Then what is it saying that is useful to the reader in approaching the book? (You suggest it tells the reader how to read the book, but then rightly point out that a decent novel will tell us as we go.) And why do we not say that a non-genre work (Cloud Atlas) 'uses' science fiction, rather than 'is' science fiction?
Then what is it saying that is useful to the reader in approaching the book?

On one level, it's a map; it says "this book probably shares some characteristics with those books". More importantly, though, it's useful when thinking about and discussing the book having read it--a quite separate activity to reading it.

And why do we not say that a non-genre work (Cloud Atlas) 'uses' science fiction, rather than 'is' science fiction?

Well, you don't, and Abigail don't, for starters. :-p But I say that it is a science fiction novel because the science fiction is literally and thematically central. You could chop out, say, 'Letters to Zedelghm' and have basically the same book (indeed, we know this because we know Mitchell's first draft had eight or nine stories); you couldn't cut out 'Sloosha's Crossin' and Sonmi-451's stories and say the same. It is important that the book's stories go into the future, and portray the world as it hasn't yet been.

Of course, this doesn't stop you also calling it, say, a historical novel; that's the beauty of venn diagrams, after all. Different people will find different labels for that book most useful to think with, which is fine.
On one level, it's a map; it says "this book probably shares some characteristics with those books". More importantly, though, it's useful when thinking about and discussing the book having read it--a quite separate activity to reading it.

Both of those touch on the critic's art rather than the reviewers, on the gloss rather than the blurb: the reviewer and the blurb is pre-reading material, the critic and the gloss post-reading material. Your issue (or Clute's issues) here seems to be the identification of works as science fiction in the pre-reading phase. I fail to see how this is useful as anything but a marketing strategy.
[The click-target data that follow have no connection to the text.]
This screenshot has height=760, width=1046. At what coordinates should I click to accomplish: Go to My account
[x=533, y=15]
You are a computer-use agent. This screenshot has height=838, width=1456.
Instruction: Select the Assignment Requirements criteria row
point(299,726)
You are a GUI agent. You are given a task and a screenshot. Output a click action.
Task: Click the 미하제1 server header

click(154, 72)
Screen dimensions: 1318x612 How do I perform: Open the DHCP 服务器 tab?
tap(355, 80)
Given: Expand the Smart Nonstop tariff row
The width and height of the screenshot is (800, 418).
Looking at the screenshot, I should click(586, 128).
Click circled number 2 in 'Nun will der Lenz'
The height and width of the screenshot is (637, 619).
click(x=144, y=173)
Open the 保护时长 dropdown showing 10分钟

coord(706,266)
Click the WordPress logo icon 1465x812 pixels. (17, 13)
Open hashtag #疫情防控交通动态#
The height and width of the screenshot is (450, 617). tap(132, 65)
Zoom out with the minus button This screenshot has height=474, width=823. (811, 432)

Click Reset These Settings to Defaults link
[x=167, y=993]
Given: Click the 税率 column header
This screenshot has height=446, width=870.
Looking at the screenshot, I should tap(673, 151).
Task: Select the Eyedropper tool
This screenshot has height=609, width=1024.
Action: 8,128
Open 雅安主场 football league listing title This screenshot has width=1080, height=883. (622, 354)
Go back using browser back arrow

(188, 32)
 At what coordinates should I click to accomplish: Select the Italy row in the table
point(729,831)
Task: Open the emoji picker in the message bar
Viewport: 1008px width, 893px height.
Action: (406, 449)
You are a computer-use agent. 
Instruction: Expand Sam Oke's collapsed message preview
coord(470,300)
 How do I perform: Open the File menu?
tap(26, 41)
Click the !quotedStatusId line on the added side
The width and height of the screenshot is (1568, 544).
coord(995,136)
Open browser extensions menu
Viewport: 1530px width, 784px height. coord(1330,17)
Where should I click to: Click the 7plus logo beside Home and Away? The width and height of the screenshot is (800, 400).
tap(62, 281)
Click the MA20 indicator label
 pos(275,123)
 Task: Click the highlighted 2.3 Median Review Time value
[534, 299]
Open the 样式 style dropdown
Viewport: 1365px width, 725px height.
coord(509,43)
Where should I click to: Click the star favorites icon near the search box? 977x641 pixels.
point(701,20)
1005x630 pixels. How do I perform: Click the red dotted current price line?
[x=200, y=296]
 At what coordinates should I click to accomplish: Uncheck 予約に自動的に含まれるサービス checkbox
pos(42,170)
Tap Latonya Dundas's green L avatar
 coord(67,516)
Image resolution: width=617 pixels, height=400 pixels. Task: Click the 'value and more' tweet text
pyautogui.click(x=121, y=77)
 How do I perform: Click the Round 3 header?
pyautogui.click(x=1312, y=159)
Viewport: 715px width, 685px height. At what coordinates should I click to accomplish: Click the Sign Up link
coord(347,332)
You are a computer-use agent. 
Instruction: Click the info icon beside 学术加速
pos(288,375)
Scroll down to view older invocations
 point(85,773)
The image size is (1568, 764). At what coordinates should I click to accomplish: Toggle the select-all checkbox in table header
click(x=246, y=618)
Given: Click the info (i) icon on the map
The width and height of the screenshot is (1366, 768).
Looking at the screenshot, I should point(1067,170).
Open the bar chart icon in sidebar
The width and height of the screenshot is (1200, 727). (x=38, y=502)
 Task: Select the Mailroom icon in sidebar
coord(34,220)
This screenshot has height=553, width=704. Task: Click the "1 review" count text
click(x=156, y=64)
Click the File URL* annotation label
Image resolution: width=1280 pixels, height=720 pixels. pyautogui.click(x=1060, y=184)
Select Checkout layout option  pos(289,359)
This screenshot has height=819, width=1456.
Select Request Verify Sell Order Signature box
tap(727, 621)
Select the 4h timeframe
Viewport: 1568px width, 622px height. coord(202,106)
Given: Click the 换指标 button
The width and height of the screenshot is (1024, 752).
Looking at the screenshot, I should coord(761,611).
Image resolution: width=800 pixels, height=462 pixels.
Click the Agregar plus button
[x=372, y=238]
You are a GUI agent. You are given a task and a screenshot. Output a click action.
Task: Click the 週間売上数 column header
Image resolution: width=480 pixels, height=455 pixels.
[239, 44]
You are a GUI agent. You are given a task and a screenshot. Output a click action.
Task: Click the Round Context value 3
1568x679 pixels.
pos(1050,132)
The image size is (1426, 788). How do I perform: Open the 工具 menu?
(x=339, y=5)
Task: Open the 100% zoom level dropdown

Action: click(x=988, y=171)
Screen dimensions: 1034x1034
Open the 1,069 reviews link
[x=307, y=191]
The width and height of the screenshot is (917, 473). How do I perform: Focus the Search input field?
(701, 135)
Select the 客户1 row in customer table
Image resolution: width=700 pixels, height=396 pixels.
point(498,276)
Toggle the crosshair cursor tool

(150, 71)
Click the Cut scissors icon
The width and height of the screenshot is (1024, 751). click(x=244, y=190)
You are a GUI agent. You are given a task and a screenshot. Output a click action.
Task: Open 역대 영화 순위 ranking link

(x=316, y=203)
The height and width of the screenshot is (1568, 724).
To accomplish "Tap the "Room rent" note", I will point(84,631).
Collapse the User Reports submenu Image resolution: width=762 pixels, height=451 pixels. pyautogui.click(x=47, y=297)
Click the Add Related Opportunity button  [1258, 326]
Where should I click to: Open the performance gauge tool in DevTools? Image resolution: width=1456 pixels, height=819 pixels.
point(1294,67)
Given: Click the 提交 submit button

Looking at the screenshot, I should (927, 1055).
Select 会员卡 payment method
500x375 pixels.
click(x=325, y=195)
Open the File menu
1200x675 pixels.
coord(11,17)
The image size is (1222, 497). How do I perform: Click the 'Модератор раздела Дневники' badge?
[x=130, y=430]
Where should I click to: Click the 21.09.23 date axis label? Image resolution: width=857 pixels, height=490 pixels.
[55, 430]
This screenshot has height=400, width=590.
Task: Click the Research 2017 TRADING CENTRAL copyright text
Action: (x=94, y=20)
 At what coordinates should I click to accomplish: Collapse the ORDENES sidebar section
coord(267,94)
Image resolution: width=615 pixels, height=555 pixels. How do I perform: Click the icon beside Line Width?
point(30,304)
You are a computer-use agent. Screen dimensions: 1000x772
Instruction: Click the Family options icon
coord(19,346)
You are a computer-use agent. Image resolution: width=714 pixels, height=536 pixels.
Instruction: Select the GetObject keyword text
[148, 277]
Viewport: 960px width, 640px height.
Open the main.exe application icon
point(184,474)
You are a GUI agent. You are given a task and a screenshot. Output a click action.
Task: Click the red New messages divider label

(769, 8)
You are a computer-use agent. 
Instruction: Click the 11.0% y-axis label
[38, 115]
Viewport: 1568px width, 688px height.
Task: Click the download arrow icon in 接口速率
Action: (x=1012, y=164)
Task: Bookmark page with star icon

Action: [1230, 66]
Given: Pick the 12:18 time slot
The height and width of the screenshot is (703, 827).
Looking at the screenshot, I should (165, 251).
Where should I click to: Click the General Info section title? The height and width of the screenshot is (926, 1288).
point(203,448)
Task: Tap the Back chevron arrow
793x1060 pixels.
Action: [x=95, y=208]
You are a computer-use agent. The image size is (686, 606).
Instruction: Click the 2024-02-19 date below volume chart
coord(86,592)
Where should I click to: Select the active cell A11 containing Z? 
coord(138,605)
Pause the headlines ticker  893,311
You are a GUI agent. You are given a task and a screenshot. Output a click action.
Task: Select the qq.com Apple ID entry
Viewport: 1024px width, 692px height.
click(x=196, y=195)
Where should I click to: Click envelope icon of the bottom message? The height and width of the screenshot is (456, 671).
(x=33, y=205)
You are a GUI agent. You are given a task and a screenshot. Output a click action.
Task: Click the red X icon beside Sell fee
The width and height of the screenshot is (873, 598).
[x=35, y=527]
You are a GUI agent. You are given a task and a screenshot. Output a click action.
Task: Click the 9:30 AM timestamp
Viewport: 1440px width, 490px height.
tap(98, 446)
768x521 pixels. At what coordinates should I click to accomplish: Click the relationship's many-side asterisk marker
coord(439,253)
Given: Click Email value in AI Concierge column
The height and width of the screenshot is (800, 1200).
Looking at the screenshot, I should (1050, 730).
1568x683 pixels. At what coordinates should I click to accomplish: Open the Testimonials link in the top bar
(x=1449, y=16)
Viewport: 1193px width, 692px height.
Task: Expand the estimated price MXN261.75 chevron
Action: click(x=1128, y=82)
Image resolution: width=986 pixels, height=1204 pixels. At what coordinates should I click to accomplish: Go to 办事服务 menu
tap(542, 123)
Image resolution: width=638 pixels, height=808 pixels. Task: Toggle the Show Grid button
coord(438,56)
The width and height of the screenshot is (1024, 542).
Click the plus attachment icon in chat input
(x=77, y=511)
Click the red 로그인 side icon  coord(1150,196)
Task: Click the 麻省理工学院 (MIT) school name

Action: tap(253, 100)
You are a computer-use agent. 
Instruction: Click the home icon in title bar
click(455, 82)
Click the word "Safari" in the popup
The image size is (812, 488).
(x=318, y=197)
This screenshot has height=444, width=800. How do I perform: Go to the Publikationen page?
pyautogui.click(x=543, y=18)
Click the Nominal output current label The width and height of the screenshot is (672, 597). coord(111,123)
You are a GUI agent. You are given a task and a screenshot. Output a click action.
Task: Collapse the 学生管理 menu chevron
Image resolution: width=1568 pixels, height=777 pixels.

In addition, unless a work is rooted entirely in a genre (and, to a lesser extent, even then), it will share characteristics with many different types of books. Which is why I object to 'this is science fiction'. Speaking of which ...

But I say that it is a science fiction novel because the science fiction is literally and thematically central

And yet still it is a hopelessly monomaniacal thing to say. You admit that the same book can also be umpteen other types of work. Which means it uses generic tropes, not that it is them. Speaking of monomaniacal ...

You could chop out, say, 'Letters to Zedelghm' and have basically the same book (indeed, we know this because we know Mitchell's first draft had eight or nine stories); you couldn't cut out 'Sloosha's Crossin' and Sonmi-451's stories and say the same.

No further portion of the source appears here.